> _AUSGEWÄHLTER AUSZUG_
╔══

Seit Ausbruch der Pandemie fühlen sich viele Menschen regelrecht eingesperrt, weil das gesellschaftliche Leben eingeschränkt ist und viele aus gesundheitlichen Gründen über Wochen und Monate zu Hause bleiben müssen. Doch um ein Vielfaches schlimmer betroffen sind in dieser Zeit Gefangene, die absolute Isolation erleben, weil sie über längere Zeit überhaupt keinen Besuch empfangen konnten oder immer noch nicht können. Wenn die ohnehin meist wenigen Besuche über einen längeren Zeitraum ausfallen, kann das für Inhaftierte zu starken psychischen Belastungen führen.
Die Regelungen über die Aussetzung der Besuchszeiten in den Justizvollzugsanstalten werden in den Bundesländern verschieden gehandhabt, wie alle anderen Maßnahmen auch. Während es in Bayern ab dem 20. April wieder möglich ist, Gefangene zu besuchen, bleiben die Tore in Sachsen-Anhalt noch bis zum 25. Mai geschlossen. In Nordrhein-Westfalen (NRW) sind die Regelungen selbst in Nachbarstädten wie Dortmund oder Schwerte verschieden. Während in Schwerte wieder Besuche möglich sind, gibt es in der JVA Dortmund laut der Webseite nur in den allerdringendsten Fällen Besuchserlaubnisse.
Ein weiteres schwerwiegendes Problem ist die Einhaltung des Infektionsschutzes hinter Gittern. Zwar gibt es Rahmenhygienepläne der Landesregierungen für die Haftanstalten in den Bundesländern, doch wie diese auf engem Raum in den Justizvollzugsanstalten eingehalten werden können, lässt sich natürlich nur schwerlich überprüfen. In NRW beispielsweise wurden aus Platzgründen rund 1.000 der etwa 16.000 Gefangenen aus der Haft entlassen. Sie können die Haft unterbrechen, wenn sie wegen niedrigschwelliger „Straftaten“ wie Schwarzfahren verurteilt wurden. Auch einige Personen, die eine Freiheitsstrafe von bis zu 18 Monaten absitzen und bis Ende Juli sowieso entlassen worden wären, konnten zwischenzeitlich frei kommen.
Ausgenommen von dieser temporären Haftverschonung sind natürlich die politischen Gefangenen. So sitzen die wegen der angeblichen „Mitgliedschaft in einer ausländischen terroristischen Vereinigung“ nach Paragraf 129b inhaftierten Aktivistinnen und Aktivisten der kurdischen Freiheitsbewegung unverändert hinter Gittern. Auch der türkische Kommunist Müslüm Elma, Hauptangeklagter im seit Jahrzehnten größten Kommunistenprozess in Deutschland, der seit vier Jahren vor dem Oberlandesgericht München verhandelt wird, sitzt seit mittlerweile fünf Jahren in Untersuchungshaft. Daran hat auch der Ausbruch von Corona nichts geändert. Alle Verweise auf das Alter und die Vorerkrankungen bleiben ungehört. Zu groß ist das Verfolgungs- und Rachebedürfnis der Klassenjustiz. Damit nicht genug, müssen auch die anderen neun Angeklagten, die nach und nach aus der Untersuchungshaft entlassen wurden, regelmäßig mit ihren Verteidigern quer durch die Republik fahren und an den Prozesstagen teilnehmen.

╚══

> _Gespeicherte Dateneinträge_
╔══

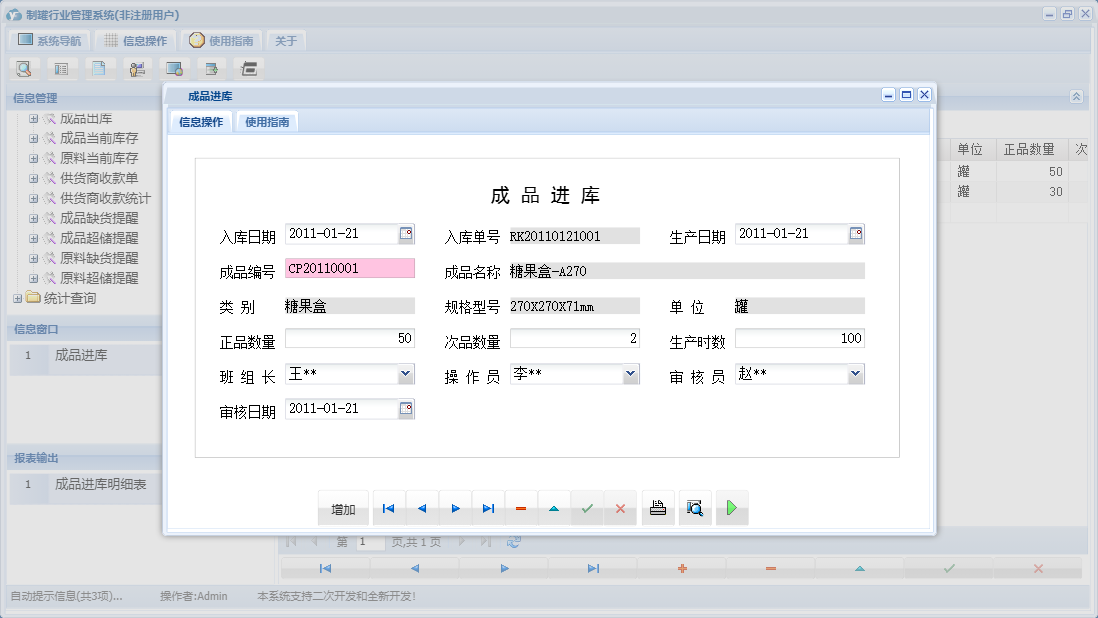Jump to last record with the navigation icon
1098x618 pixels.
(488, 508)
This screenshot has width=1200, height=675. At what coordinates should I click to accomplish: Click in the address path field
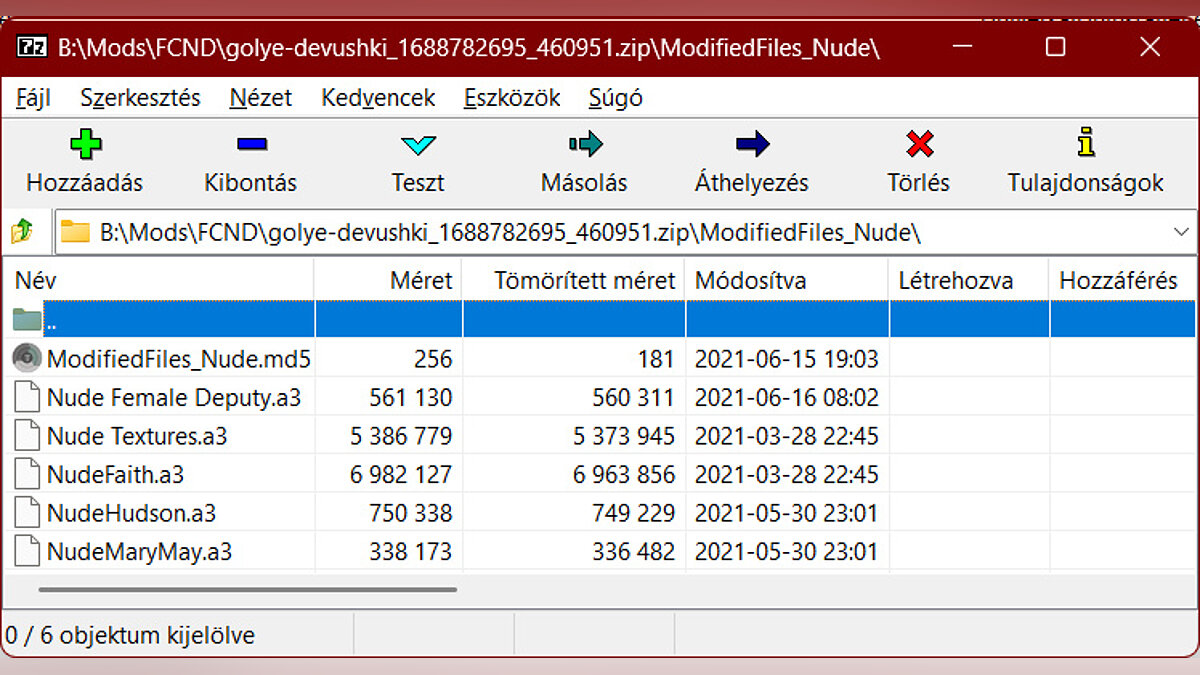click(x=600, y=232)
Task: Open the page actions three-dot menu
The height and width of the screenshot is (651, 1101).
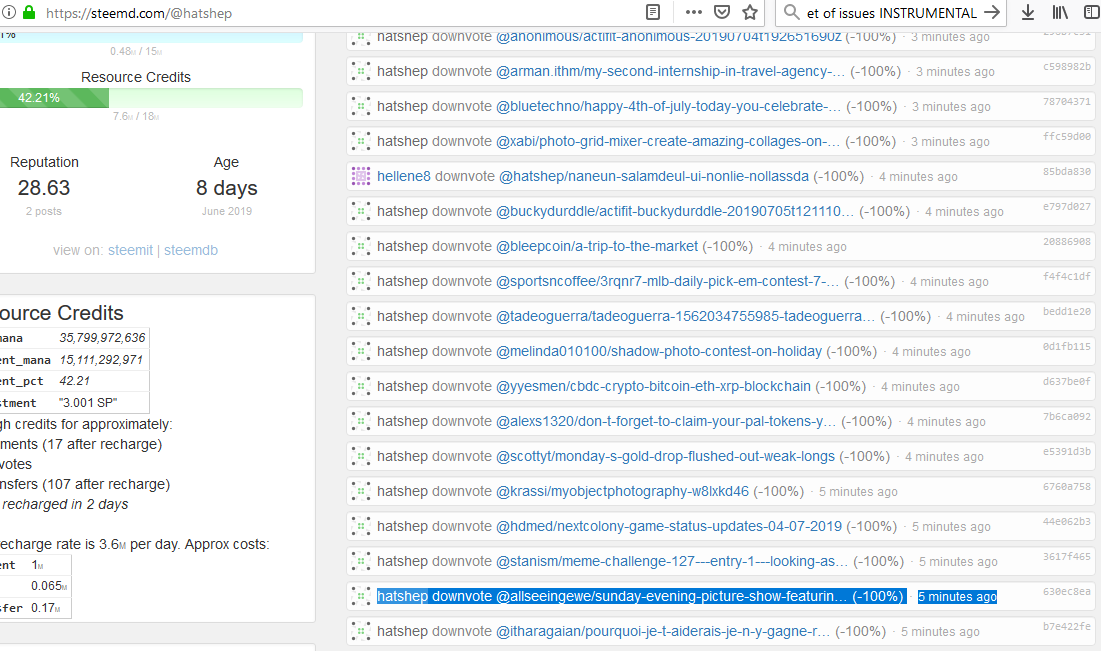Action: click(x=693, y=13)
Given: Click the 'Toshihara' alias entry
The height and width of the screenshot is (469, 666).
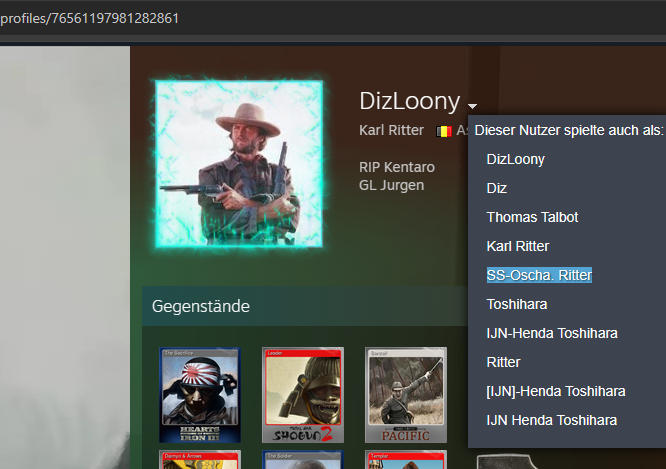Looking at the screenshot, I should [517, 304].
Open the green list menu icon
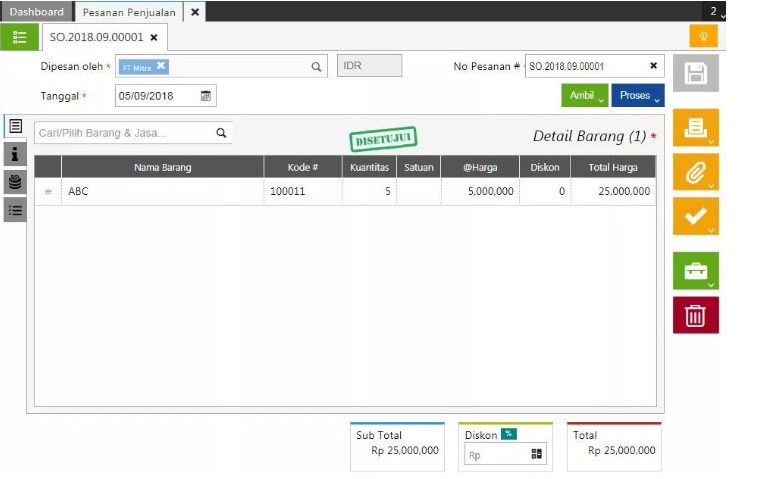This screenshot has height=479, width=757. tap(19, 38)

╚══

> _AUFGABE_
Wie viele der etwa 16.000 Gefangenen in Nordrhein-Westfalen wurden laut dem Auszug aus Platzgründen aus der Haft entlassen? Die Einträge stammen aus einer anderen Quelle.

> _LÖSUNG_
Rund 1.000 Gefangene wurden aus Platzgründen entlassen.